A few days ago, headlines in the media were shocking: Namibia leads in Africa when it comes to suicides.
The untimely death of the great musician Ras Sheehama epitomises the pandemic of depression and suicide that Namibia is dealing with.
As someone who has talked and written about my mental health challenges, it pains me to read that Namibia averages several suicides a week.
This needs to be drastically reduced. However, it is not that easy.
Depression and suicidal thoughts are not easy to spot. Not even by professionals.
After someone has committed suicide, we often hear “but they didn’t seem suicidal”. That is precisely the point: mental health challenges are rarely visible.
When we think of disability, our minds often jump to what is visible – a wheelchair, a cane, a prosthetic limb.
These are visible signs that someone may need understanding, accommodation, or support, and we hopefully act accordingly.
BEYOND ‘SAD’
Depression is a profound example of an invisible disability and can be just as limiting as any other disability.
I often have to explain that depression is not simply “feeling sad”.
It is a medical condition that impairs concentration, decision-making and energy levels. Interacting with the world can be too much of a challenge.
A person might appear “fine”, smiling in public, meeting deadlines, and making small talk. However, at the same time they are battling exhaustion, hopelessness, and a constant mental fog.
This invisibility leads to people, even family members, underestimating the severity of the condition or dismissing it.
A significant challenge for people living with depression is the societal expectation to “snap out of it” or “just be positive”.
These phrases, however well-intentioned, reveal a fundamental misunderstanding: depression is not a choice.

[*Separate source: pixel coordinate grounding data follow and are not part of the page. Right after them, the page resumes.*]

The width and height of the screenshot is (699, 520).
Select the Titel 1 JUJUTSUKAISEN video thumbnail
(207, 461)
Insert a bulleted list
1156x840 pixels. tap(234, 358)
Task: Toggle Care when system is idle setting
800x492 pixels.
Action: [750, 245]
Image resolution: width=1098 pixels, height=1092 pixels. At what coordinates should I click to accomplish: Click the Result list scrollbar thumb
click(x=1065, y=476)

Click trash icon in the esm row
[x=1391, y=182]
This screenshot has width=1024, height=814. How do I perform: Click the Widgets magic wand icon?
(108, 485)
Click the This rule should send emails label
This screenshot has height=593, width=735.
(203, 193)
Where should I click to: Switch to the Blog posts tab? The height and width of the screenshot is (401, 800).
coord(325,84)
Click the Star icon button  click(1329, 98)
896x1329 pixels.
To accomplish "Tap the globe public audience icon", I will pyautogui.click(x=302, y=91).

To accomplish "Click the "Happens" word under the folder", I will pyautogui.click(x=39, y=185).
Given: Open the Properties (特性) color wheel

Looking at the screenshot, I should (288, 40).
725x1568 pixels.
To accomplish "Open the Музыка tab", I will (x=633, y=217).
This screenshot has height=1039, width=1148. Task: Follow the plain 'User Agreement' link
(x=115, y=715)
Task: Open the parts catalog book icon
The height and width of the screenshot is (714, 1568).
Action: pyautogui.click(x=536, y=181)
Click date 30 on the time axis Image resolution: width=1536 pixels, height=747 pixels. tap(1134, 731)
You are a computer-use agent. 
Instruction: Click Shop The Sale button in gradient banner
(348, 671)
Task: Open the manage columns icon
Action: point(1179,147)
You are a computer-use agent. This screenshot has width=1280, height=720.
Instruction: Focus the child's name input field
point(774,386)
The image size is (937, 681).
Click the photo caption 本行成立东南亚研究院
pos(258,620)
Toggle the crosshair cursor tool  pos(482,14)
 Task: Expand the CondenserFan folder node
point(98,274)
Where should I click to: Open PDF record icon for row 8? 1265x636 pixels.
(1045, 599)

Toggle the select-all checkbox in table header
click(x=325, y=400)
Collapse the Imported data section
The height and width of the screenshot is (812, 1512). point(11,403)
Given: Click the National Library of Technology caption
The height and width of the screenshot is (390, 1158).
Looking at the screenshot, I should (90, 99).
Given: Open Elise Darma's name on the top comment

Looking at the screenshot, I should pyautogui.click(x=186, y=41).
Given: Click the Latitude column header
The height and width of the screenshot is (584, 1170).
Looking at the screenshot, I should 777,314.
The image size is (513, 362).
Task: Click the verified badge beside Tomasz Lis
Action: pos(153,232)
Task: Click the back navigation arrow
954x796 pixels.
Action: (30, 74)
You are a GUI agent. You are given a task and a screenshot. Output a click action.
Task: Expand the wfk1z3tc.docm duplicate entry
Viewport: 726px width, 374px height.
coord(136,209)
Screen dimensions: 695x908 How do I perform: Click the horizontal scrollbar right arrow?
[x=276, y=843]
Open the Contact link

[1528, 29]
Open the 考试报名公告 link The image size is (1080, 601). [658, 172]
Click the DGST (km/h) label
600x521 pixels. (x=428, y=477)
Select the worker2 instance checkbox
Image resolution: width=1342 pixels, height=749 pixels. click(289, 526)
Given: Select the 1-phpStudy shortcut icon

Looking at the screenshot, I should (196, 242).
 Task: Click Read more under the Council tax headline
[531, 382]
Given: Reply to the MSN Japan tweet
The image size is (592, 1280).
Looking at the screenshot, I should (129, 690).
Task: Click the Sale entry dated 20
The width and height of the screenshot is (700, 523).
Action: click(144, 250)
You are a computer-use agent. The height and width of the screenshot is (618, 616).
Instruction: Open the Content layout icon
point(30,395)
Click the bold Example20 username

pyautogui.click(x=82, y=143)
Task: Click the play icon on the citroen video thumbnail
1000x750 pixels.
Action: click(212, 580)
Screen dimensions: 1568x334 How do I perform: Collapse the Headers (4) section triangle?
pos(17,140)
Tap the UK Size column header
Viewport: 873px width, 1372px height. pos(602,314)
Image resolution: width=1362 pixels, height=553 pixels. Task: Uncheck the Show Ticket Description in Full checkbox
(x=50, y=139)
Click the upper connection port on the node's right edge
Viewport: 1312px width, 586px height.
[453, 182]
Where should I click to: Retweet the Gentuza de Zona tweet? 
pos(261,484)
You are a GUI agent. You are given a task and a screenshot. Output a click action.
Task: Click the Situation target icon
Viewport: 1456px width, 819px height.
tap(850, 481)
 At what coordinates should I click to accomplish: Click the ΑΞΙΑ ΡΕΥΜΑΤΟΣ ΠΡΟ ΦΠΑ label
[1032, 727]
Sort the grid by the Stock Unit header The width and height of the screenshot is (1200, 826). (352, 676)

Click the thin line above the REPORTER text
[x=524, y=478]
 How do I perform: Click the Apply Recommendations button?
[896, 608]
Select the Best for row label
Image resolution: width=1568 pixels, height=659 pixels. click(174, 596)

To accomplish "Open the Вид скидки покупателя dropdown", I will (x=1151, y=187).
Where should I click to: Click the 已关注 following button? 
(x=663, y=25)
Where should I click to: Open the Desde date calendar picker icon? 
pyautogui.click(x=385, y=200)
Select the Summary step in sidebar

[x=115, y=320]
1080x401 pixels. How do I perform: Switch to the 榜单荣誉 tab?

One of the reasons we struggle with keeping mental health on an even keel is that it is a complex interplay of biological, psychological, and environmental factors.
It requires appropriate treatment, support and understanding.
When depression is not recognised as a legitimate disability, individuals may be denied the workplace flexibility, academic adjustments, or social understanding they need to function.
IT’S UP TO US
We must do better as employers, as a nation, and at every stage in life, to remove the stigma surrounding depression and mental health issues.
This lack of recognition can deepen feelings of isolation and shame, making recovery more complicated.
Recognising depression as a valid disability is not about labelling people.
It means fostering a culture where people feel safe to disclose their struggles without fear of being judged as weak or unreliable.
It is the only way we can stop the pandemic of suicides in the Land of the Brave.
The more we talk openly about depression, the more we chip away at the stigma that keeps it hidden.
Just as ramps and elevators make physical spaces accessible, open dialogue and mental health literacy make emotional spaces safer. Are we brave enough as a nation to do this?
– John Steytler, founding member and managing director of R&J Steytler.